Personal information
- Full name: Isaac Moore
- Date of birth: 8 April 1867
- Place of birth: Dundee, Scotland
- Date of death: 10 September 1954 (aged 87)
- Positions: Left half; forward;

Senior career*
- Years: Team / Apps / (Gls)
- –: Dundee Our Boys
- –: Lincoln City
- 1889–1890: Aston Villa / 5 / (3)
- 1890: Newcastle West End
- 1890–1893: Lincoln City^{[A]} / 22 / (3)
- 1894–1895: Burton Wanderers / 10 / (3)
- 1895–1896: Swindon Town / 11 / (1)

= Isaac Moore (footballer, born 1867) =

Scottish footballer (1867–1954)

Isaac Moore (8 April 1867 – 10 September 1954) was a Scottish professional footballer who scored 9 goals from 38 appearances in the Football League playing as a left half or forward for Aston Villa, Lincoln City and Burton Wanderers.

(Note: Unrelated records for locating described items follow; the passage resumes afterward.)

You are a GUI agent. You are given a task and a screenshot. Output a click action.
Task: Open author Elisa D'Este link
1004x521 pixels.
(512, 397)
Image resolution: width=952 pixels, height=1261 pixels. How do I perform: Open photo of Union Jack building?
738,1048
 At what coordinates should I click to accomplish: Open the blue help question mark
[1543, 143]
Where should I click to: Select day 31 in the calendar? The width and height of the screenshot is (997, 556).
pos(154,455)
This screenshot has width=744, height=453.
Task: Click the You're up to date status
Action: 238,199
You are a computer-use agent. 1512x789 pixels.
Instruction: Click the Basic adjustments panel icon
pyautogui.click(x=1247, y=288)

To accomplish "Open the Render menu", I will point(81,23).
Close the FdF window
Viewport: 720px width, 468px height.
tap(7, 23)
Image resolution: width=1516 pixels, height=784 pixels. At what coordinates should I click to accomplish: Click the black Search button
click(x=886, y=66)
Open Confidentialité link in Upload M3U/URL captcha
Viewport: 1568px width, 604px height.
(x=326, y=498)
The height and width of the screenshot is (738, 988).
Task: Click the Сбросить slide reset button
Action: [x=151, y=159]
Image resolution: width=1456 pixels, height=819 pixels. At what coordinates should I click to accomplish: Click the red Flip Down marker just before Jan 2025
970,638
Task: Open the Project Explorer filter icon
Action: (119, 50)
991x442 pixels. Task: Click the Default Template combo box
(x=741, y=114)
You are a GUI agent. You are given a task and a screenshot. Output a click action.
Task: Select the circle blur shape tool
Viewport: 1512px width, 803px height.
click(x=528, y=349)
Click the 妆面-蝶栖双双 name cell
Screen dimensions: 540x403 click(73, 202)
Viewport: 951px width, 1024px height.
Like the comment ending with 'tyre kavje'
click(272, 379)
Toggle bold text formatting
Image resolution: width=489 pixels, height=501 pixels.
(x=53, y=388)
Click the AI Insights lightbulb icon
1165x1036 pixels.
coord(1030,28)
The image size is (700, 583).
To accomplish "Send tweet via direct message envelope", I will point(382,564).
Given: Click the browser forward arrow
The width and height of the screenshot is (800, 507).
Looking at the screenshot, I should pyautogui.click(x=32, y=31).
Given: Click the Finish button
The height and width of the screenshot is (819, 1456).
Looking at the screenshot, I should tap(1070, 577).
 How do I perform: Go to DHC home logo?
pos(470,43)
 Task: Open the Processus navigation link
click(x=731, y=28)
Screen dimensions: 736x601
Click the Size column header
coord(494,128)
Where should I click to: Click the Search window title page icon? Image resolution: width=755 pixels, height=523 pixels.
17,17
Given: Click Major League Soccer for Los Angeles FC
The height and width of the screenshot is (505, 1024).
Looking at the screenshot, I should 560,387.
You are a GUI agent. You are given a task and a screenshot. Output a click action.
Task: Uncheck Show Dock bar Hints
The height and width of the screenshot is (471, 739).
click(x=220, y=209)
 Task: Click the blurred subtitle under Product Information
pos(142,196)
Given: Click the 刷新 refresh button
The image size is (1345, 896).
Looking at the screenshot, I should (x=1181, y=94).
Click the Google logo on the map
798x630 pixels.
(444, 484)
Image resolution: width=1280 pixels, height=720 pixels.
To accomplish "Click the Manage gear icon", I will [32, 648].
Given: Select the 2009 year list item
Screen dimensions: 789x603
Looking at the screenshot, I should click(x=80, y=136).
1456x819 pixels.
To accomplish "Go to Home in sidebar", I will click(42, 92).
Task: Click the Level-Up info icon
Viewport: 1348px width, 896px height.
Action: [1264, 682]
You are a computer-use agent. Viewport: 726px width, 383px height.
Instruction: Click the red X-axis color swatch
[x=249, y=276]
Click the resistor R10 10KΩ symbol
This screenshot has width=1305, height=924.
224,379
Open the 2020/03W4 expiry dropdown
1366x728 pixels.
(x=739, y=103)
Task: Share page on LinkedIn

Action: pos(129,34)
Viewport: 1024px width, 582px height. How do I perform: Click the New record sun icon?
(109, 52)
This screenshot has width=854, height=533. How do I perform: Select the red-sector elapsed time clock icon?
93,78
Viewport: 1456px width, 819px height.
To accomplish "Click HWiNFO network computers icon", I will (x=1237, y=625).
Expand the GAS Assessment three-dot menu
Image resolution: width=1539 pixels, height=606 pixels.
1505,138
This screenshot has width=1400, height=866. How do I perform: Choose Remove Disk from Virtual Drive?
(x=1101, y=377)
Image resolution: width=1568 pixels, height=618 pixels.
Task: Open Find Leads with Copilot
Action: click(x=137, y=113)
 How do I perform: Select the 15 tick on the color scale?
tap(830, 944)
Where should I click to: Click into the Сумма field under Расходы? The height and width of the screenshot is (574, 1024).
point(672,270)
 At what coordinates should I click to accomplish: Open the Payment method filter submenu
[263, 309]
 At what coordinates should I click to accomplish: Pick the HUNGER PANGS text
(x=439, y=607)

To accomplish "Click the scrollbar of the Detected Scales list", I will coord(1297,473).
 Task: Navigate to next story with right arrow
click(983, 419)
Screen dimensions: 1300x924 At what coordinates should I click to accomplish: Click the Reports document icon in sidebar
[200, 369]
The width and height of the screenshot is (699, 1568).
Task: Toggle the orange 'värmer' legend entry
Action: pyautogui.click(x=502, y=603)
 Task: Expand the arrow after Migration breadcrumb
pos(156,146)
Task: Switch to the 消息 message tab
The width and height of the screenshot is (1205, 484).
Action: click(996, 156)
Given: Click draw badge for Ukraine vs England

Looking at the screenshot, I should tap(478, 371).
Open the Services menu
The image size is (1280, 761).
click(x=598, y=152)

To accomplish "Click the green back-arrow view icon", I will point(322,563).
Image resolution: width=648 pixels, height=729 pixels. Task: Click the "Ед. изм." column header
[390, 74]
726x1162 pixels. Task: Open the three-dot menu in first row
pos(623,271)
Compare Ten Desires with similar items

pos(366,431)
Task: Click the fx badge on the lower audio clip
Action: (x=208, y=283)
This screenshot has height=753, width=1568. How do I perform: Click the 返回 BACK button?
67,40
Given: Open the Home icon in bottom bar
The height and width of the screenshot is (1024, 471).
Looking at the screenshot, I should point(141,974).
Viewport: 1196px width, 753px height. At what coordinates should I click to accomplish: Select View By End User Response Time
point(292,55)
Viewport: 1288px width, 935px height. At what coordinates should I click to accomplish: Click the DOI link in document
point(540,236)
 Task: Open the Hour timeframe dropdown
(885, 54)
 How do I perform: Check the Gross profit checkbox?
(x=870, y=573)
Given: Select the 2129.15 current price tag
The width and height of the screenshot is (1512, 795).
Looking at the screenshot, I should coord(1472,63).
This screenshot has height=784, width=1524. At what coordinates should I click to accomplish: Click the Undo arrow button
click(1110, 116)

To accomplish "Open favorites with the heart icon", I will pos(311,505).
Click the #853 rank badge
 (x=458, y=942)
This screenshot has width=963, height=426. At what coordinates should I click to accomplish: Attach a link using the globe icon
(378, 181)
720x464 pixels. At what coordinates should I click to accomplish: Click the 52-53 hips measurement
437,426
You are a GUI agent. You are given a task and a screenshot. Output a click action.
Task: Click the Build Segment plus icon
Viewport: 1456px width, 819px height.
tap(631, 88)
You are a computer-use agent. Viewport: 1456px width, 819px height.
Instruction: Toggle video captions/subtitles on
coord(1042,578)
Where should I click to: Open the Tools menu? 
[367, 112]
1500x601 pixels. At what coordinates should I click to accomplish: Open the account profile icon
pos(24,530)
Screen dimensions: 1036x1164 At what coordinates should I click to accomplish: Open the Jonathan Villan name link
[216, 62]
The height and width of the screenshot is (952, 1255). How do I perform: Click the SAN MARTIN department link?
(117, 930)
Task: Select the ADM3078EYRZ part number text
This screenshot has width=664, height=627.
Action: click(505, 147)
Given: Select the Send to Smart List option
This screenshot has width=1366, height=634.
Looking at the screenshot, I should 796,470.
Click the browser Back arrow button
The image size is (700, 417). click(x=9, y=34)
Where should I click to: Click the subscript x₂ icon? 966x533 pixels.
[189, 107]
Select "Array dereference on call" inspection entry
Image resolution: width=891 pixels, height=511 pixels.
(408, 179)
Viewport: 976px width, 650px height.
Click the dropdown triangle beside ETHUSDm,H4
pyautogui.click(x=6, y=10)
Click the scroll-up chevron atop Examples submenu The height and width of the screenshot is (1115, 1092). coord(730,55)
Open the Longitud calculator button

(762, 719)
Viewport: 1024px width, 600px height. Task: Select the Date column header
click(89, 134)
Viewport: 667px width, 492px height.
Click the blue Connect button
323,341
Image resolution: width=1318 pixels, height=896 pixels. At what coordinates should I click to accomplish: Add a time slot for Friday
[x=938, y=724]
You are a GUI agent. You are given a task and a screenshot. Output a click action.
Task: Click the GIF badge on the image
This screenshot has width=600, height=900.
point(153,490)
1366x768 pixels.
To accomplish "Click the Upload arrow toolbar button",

Moore was born in Dundee in 1867. He made his debut in the Football League for Aston Villa in the 1889–90 season, scoring three goals from six appearances in all competitions. He spent three seasons with Lincoln City, playing regularly in the Midland League – he was the club's leading scorer in the 1890–91 season, with 16 goals in League and FA Cup – and the Football Alliance before being an ever-present in Lincoln's first season in the newly formed Football League Second Division. He then played in the Football League for Burton Wanderers before joining Southern League club Swindon Town for whom he made eleven league appearances, scoring once.

Moore died in 1954 at the age of 87. His grandson, Thomas Moore, also played with Villa.

==Notes==
A. : Football League appearances and goals only, not Midland League or Football Alliance.